Muchas y muchos no recordarían, o ni siquiera conocerían, las siglas CFC y HCFC antes de haber leído recientemente la noticia de que, según la Organización Meteorológica Mundial, el agujero en la capa de ozono se está cerrando. Sin embargo, cuando me ganaba la vida como intérprete de conferencias, tuve que aprender a usar expresiones en la cabina de interpretación como «compuestos halogenados», «clorofluorocarbono» o, aún más trabalenguas, «hidroclorofluorocarbono».
Antes de que el calentamiento de la atmósfera acaparase la atención mediática, hubo, en los años ochenta y noventa, un escenario apocalíptico mucho más preocupante: la reducción de la capa de ozono, incluso su desaparición en las zonas más frías del planeta, estaba permitiendo la llegada a la superficie terrestre de más radiación ultravioleta, lo que producía un incremento del cáncer de piel, afectaba a numerosas especies –estaba, por ejemplo, dejando ciegos a los conejos en Chile y Australia– y podía destruir numerosos cultivos.
¡No, nooo!, gritaban los industriales. Eso es catastrofismo. Y en sus discursos en defensa de la producción de CFCs, usados sobre todo en refrigerantes y aerosoles, salían siempre palabras como crecimiento, progreso, riqueza, puestos de trabajo. La multinacional DuPont puso en duda las pruebas de que los CFCs fuesen los causantes del daño a la capa de ozono –negacionistas ha habido siempre–.
En las reuniones a las que asistí como intérprete, los delegados de la industria se retorcían en sus asientos cuando la Comisión de la Comunidad Europea les anunciaba leyes para acabar con la producción de CFCs, y proponían, en lugar de recurrir a legislación, compromisos voluntarios, o, como lo llamaban sin ninguna conciencia de machismo, un gentlemen’s agreement (acuerdo entre caballeros), como si fuese posible un acuerdo entre caballeros en un barco pirata.
Si se consiguió frenar la amenaza es porque después de la entrada en vigor del Protocolo de Montreal en 1989 y de una serie de acuerdos para completarlo, los gobiernos prohibieron la producción de CFCs, que fueron sustituidos por otros productos, si no del todo inofensivos, sí mucho menos dañinos para la capa de ozono.
Si esto fue posible no se debe solo a la voluntad de hierro de los gobiernos; algún papel debió de desempeñar que las grandes multinacionales que producían CFCs fueran capaces de patentar los sustitutos, como los HCFCs. DuPont, por ejemplo, recibió la Medalla Nacional de Tecnología de Estados Unidos por su trabajo en el desarrollo de nuevos refrigerantes. Contengamos la risa al recordar acontecimiento tan solemne.
|---|
_Ejercicio 1_.
Vuelve a copiar sin cambios el pasaje del fragmento sobre la capa de ozono que va desde "Antes de que" hasta "destruir numerosos cultivos.", este incluido.
_Ejercicio 2_.
Según el fragmento sobre la capa de ozono, ¿en qué año entró en vigor el Protocolo de Montreal?
|---|
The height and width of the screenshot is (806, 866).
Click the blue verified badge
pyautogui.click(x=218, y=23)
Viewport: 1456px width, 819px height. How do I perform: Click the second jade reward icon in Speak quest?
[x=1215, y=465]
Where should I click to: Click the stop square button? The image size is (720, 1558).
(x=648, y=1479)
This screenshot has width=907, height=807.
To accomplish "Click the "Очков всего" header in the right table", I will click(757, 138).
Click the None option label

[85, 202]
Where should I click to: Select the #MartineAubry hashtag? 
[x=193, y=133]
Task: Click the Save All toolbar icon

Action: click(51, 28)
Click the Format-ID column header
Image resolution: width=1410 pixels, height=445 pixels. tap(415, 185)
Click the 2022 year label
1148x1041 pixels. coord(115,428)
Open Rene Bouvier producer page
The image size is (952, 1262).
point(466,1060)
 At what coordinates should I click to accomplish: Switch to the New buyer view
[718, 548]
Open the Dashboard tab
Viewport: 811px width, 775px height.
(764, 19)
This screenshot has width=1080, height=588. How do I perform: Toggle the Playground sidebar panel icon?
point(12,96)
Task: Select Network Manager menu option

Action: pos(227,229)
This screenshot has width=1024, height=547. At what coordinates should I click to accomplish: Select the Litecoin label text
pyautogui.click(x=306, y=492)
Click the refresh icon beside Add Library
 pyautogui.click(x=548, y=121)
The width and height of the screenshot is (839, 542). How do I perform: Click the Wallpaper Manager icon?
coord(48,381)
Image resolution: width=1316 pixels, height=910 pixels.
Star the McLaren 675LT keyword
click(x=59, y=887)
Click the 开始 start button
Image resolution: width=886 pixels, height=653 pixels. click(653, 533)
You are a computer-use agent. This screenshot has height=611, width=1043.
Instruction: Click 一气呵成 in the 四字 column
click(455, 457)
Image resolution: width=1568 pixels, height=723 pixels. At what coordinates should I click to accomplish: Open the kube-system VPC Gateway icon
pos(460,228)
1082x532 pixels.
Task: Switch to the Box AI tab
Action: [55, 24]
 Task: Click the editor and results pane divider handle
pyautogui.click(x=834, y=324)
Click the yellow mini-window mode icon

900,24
|---|
_Tu respuesta 1_.
Antes de que el calentamiento de la atmósfera acaparase la atención mediática, hubo, en los años ochenta y noventa, un escenario apocalíptico mucho más preocupante: la reducción de la capa de ozono, incluso su desaparición en las zonas más frías del planeta, estaba permitiendo la llegada a la superficie terrestre de más radiación ultravioleta, lo que producía un incremento del cáncer de piel, afectaba a numerosas especies –estaba, por ejemplo, dejando ciegos a los conejos en Chile y Australia– y podía destruir numerosos cultivos.

_Tu respuesta 2_.
En 1989.